Count the lines below that contain the string "width", treating uppercase and lowercase as different, and reply with the number alone.

**Dataset entries:**
· · · ·

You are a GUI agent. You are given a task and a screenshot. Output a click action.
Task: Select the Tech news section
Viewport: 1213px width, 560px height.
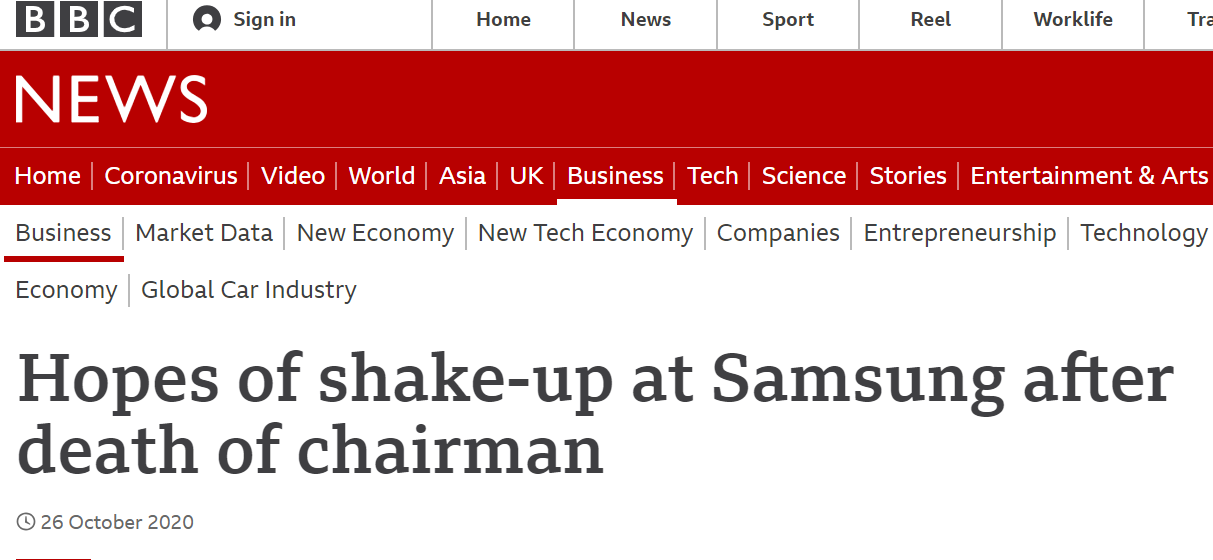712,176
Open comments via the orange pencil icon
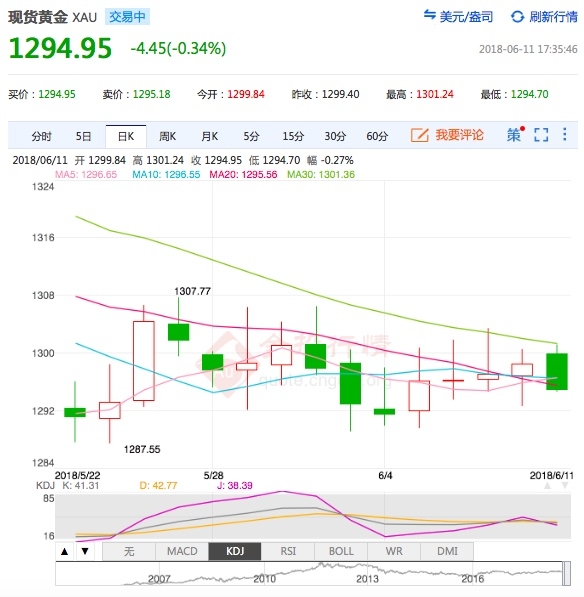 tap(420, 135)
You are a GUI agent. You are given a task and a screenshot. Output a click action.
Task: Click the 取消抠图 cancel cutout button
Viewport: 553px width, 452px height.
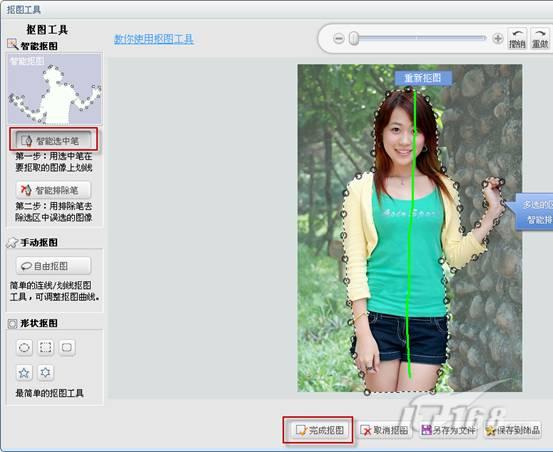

· · · ·

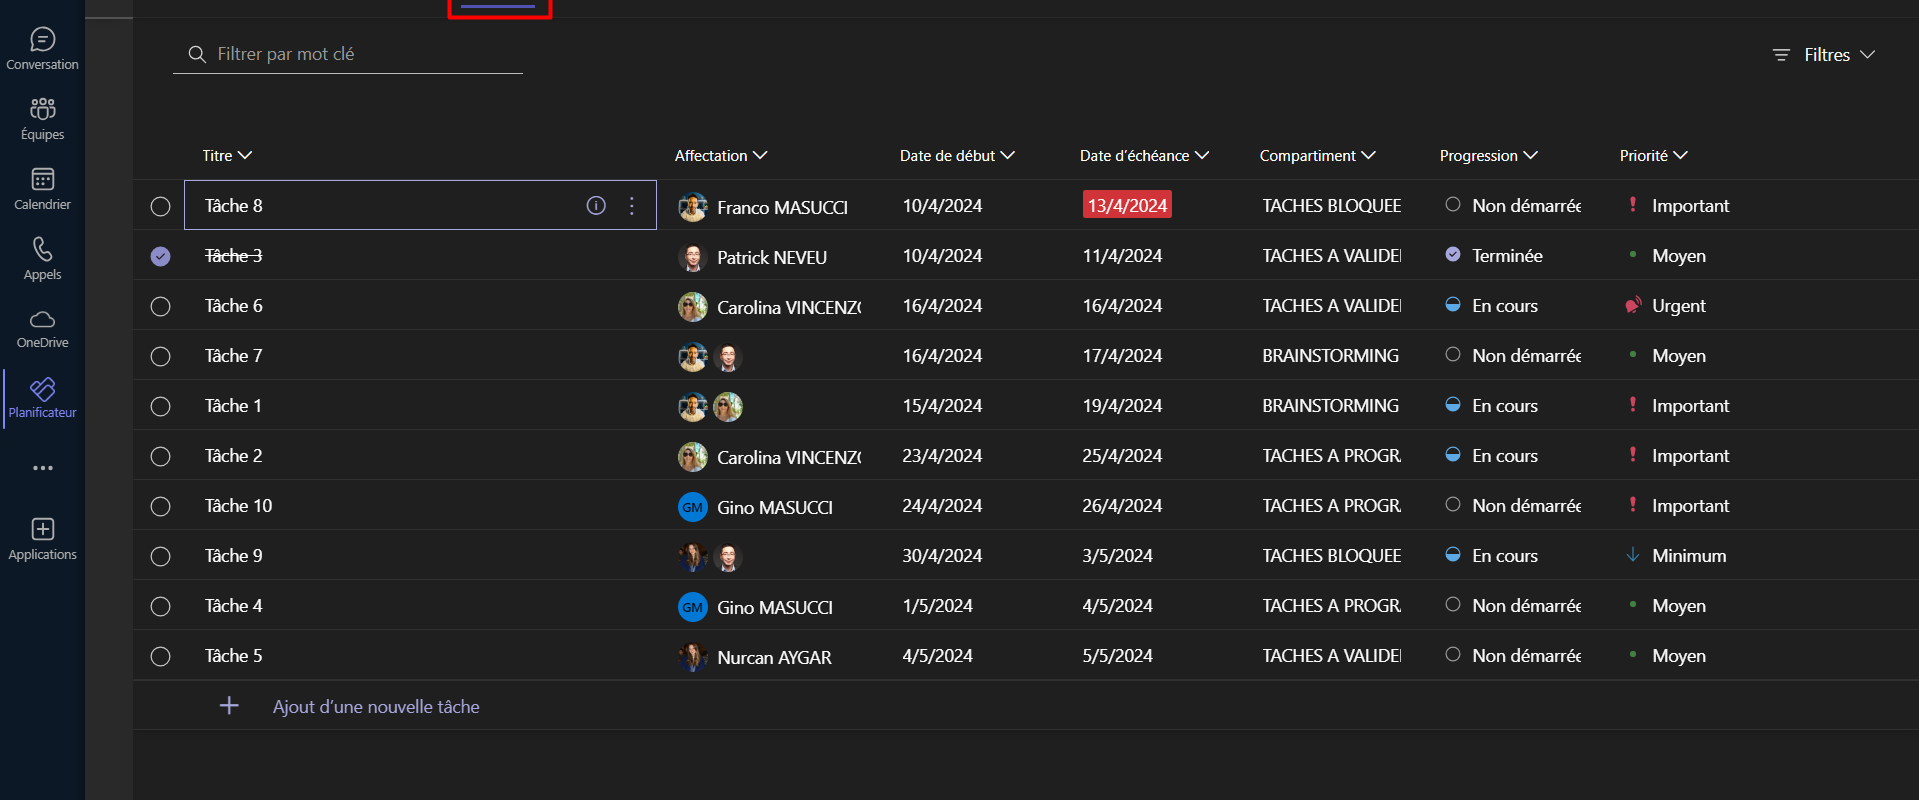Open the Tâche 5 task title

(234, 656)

· · · ·

**Response:** 2